Asing kembali, ICBI rekor lagi



KONTAN.CO.ID - JAKARTA. Setelah koreksi pada Oktober lalu, Indeks Obligasi Komposit Indonesia atawa Indonesia Composite Bond Index (ICBI) kembali bertaji. Kemarin (24/11), ICBI berada di level 238,66 atau berhasil memecahkan rekor tertinggi sepanjang masa. Artinya, secara year to date (ytd) sudah terjadi kenaikan 14,46% lantaran di akhir 2016 lalu ICBI ada di level 208,5.

Analis Indonesia Bond Pricing Agency (IBPA) Nicodimus Anggi Kristantoro menyatakan, pemicu  utama kenaikan ICBI adalah kembali masuknya dana investor asing ke Surat Utang Negara (SUN). Berdasarkan data Direktorat Jenderal Pengelolaan Pembiayaan dan Risiko (DJPPR) Kementerian Keuangan, sejak awal November hingga Kamis (23/11) lalu, kepemilikan asing di surat berharga negara (SBN) melonjak 3,25% jadi Rp 822,14 triliun.

Aksi beli bersih (net buy) tersebut lantaran respons positif investor asing terhadap persepsi ekonomi Indonesia yang membaik. Ini terjadi setelah Bank Dunia mengerek peringkat daya saing (competitivenes index) dan kemudahan berbisnis (ease of doing business) negara kita.


“Laporan Bank Dunia juga menyebut Indonesia sebagai salah satu negara tujuan yang diunggulkan untuk tempat berinvestasi,” kata Nico, Jumat (24/11). Ini juga yang membuat risiko pasar obligasi dalam negeri mengecil.
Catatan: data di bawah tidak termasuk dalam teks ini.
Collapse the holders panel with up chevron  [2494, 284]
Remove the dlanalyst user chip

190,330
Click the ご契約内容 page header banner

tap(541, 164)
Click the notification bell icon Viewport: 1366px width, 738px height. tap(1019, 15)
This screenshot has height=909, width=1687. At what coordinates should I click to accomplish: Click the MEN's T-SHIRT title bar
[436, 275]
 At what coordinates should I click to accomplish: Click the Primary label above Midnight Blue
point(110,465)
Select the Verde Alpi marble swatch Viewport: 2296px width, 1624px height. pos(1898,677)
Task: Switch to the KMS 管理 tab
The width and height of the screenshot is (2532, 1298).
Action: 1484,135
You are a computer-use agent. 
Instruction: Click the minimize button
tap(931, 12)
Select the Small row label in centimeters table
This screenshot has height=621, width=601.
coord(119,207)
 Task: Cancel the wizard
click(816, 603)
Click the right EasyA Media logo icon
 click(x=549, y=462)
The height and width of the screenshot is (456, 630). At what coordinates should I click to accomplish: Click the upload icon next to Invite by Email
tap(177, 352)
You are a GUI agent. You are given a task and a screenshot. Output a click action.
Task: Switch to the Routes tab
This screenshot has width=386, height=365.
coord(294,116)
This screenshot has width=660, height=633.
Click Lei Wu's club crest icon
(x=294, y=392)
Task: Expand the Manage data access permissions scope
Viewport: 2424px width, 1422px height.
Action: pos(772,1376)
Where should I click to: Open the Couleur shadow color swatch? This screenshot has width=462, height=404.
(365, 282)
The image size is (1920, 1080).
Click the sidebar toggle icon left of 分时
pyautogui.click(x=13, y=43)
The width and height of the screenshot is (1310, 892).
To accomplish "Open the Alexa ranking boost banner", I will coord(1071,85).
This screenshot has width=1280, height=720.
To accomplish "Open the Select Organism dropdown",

Analis Fixed Income MNC Sekuritas I Made Adi Saputra sepakat, aliran dana asing di SBN yang kembali deras menjadi katalis utama pendongkrak kinerja ICBI. Apalagi di Oktober lalu, investor asing sempat beramai-ramai meninggalkan pasar Indonesia akibat penguatan nilai tukar dollar Amerika Serikat (AS), yang disertai sentimen rencana kenaikan suku bunga Federal Reserve (The Fed) pada Desember mendatang.

Kepemilikan bank naik

Selain aliran dana asing yang masuk ke SBN, peningkatan kepemilikan perbankan di obligasi pemerintah juga turut berkontribusi terhadap pergerakan ICBI. Meski kalah dari segi total dana, pertumbuhan kepemilikan perbankan di SBN justru melesat jauh sepanjang bulan ini. Per 23 November lalu, pertumbuhan kepemilikan perbankan di SBN meningkat 4,07% menjadi Rp 625,95 triliun.

Sementara secara ytd, kepemilikan perbankan di SBN itu sudah melejit 56,7%. Menurut Made, tren itu tak terelakkan. Soalnya, sejak penurunan suku bunga acuan Bank Indonesia, BI 7-day reverse repo rate menjadi 4,25%, sejumlah bank ikut memangkas bunga deposito. Namun, suku bunga kredit tidak mengalami perubahan.

“Masyarakat akhirnya cenderung menghindari kredit,” katanya. Alhasil, dibanding membiarkan dananya menganggur, perbankan pun memutuskan untuk menempatkannya di SBN. Made pun optimis, pasar obligasi Indonesia akan terus berkembang, tidak hanya sampai akhir tahun, namun hingga di tahun depan.

Selain mendapat dukungan dari tingkat suku bunga acuan yang masih mini, potensi perkembangan pasar obligasi juga didorong perkiraan angka defisit di APBN 2018 yang hanya 2,9%. “Kalau defisitnya kecil, penawaran di pasar perdana relatif terjaga,” ujarnya.

Sedangkan volatilitas nilai tukar rupiah terhadap dollar AS juga berpotensi memegang peranan penting terhadap pergerakan ICBI dalam beberapa waktu ke depan. Setali tiga uang, Nico menilai, ICBI masih akan terus merangkak naik jika lembaga pemeringkat Fitch Ratings benar-benar mendongkrak peringkat utang Indonesia pada Desember nanti.

“Jika memang dinaikkan, maka akan jadi pemicu yang dominan di pasar,” ujar dia.

Sekadar mengingatkan, Desember tahun lalu, Fitch Ratings menaikkan outlook peringkat utang (sovereign credit rating) Indonesia, dari stable menjadi positive. Sementara dari luar negeri, Nico menyebutkan, kenaikan suku bunga The Fed di akhir tahun hampir pasti terjadi. Walhasil, pelaku pasar obligasi di tanah air perlu mengantisipasi efek kenaikannya pada awal tahun depan.